── Study material

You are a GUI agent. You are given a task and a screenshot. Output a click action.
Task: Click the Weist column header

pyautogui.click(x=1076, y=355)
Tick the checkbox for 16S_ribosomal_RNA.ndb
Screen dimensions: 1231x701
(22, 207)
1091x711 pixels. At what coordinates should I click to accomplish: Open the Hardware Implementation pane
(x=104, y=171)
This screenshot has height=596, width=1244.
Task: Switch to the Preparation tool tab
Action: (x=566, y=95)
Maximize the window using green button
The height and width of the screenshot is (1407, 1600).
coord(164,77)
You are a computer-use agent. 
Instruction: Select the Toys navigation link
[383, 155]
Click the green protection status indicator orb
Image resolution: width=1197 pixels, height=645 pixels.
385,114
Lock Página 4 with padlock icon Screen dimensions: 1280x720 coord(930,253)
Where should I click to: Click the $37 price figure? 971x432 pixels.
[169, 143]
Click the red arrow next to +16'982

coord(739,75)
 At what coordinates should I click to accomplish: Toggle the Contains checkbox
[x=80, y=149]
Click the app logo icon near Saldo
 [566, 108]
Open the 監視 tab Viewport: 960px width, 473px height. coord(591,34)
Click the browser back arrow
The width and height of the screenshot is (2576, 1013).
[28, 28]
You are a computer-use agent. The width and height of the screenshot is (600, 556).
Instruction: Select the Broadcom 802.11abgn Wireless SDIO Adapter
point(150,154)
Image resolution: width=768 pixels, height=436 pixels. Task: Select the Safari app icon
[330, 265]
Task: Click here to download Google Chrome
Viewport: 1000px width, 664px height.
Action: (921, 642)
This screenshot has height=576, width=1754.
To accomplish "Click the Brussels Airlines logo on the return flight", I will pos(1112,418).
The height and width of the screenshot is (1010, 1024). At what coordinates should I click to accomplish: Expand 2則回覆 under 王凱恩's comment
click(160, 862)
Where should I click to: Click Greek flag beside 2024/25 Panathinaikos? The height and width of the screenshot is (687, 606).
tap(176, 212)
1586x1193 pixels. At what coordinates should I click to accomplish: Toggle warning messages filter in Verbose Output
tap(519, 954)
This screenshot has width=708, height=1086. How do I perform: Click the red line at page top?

────

Output, from the data above, the lines from the line with "Lock Página 4" to the line with "Click the browser back arrow" exactly as they stand, both ends included and nothing else.

Expected answer
Lock Página 4 with padlock icon Screen dimensions: 1280x720 coord(930,253)
Where should I click to: Click the $37 price figure? 971x432 pixels.
[169, 143]
Click the red arrow next to +16'982

coord(739,75)
 At what coordinates should I click to accomplish: Toggle the Contains checkbox
[x=80, y=149]
Click the app logo icon near Saldo
 [566, 108]
Open the 監視 tab Viewport: 960px width, 473px height. coord(591,34)
Click the browser back arrow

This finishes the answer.